FLASHLIGHT AND LENS ASSEMBLY

Abstract

A flashlight is provided. The flashlight includes a housing having a first end and a second end. A light source is disposed at the first end of the housing. A battery is disposed in the housing. A sheath houses a plurality of lenses to focus the light. A radius of curvature for the lenses arranged farther from the light source being greater than a radius of curvature for lenses arranged closer to the light source.

Description

BACKGROUND OF THE INVENTION

The present invention relates generally to flashlights and more particularly to a lens assembly for flashlights and other light sources.

When commercial high power LED flashlights were first introduced, the main material used for lenses and reflecting was plastic with good transparency. The plastic was formed into a single lens with special shape and configuration by plastic injection. Now, many indoor ornamental high power LED spotlights still use this reflecting technology. However, the plastic lens is not ideal for outdoor tactical LED flashlight due to the low transparency, low rigidity, and flimsy nature of the plastic.

Flashlights with a plastic lens may emit have a flood beam and short range beam. More and more manufacturers have stopped using plastic lens. Almost all of manufacturers now use a paraboloid viewfinder to reflect the beam. Sample flashlight with a glass lens as the reflector have been provided. But these samples include technology defects and do not have practical or commercial value.

SUMMARY OF THE INVENTION

A flashlight is provided. The flashlight comprises a housing having a lens assembly disposed at a first end, a second end opposite the first end, and a body adapted to contain at least one battery arranged between the first end and the second end; a light source, the lens assembly being arranged to focus light from the light source and including a plurality of lenses, a radius of curvature for the lenses arranged farther from the light source being greater than a radius of curvature for lenses arranged closer to the light source.

A method of making a lens assembly including a plurality of lenses and a sheath defining a plurality of grooves on an inside surface, the grooves being adapted to receive a respective one of the lenses, the method comprising: creating elastic deformation in the sheath; inserting the lenses into the respective groove while the sheath is deformed; and returning the sheath to its original shape.

A flashlight, comprising: an outer body having a stop and threads disposed at a distance from the stop; an inner body having a stop, threads disposed at a distance from the stop and at least a portion thereof slidably disposed coaxially within the outer body, the stop on the inner body and the stop an the outer body being arranged on opposite sides of the threads from each other when the threads are occlusive; at least two gliding members disposed between the outer body and the inner body.

Further objectives and advantages, as well as the structure and function of exemplary embodiments will become apparent from a consideration of the description, drawings, and examples.

BRIEF DESCRIPTION OF THE FIGURES

The foregoing and other features and advantages of the invention will be apparent from the following, more particular description of an exemplary embodiment of the invention, as illustrated in the accompanying drawings wherein like reference numbers generally indicate identical, functionally similar, and/or structurally similar elements.

____________

» **Stated task**:
Please answer these questions from the flashlight patent text above, one line each:
1. What material was mainly used for lenses when commercial high power LED flashlights were first introduced?
2. According to the abstract, what houses the plurality of lenses?
3. In the method of making the lens assembly, what is created in the sheath before the lenses are inserted?

» **Raw data**:

____________

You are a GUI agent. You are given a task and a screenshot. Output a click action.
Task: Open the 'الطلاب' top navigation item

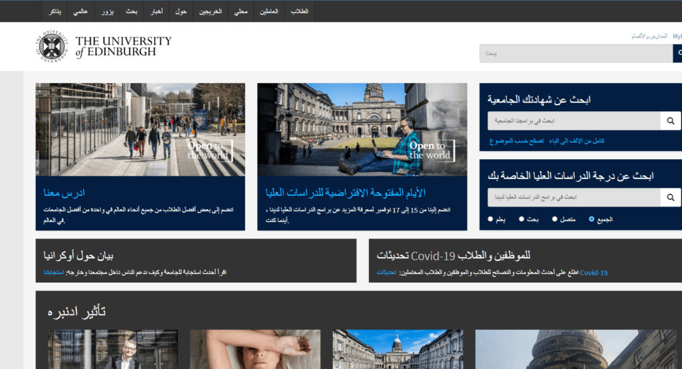pyautogui.click(x=300, y=11)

____________

» **Response to the exercise**:
1. Plastic with good transparency.
2. A sheath.
3. Elastic deformation.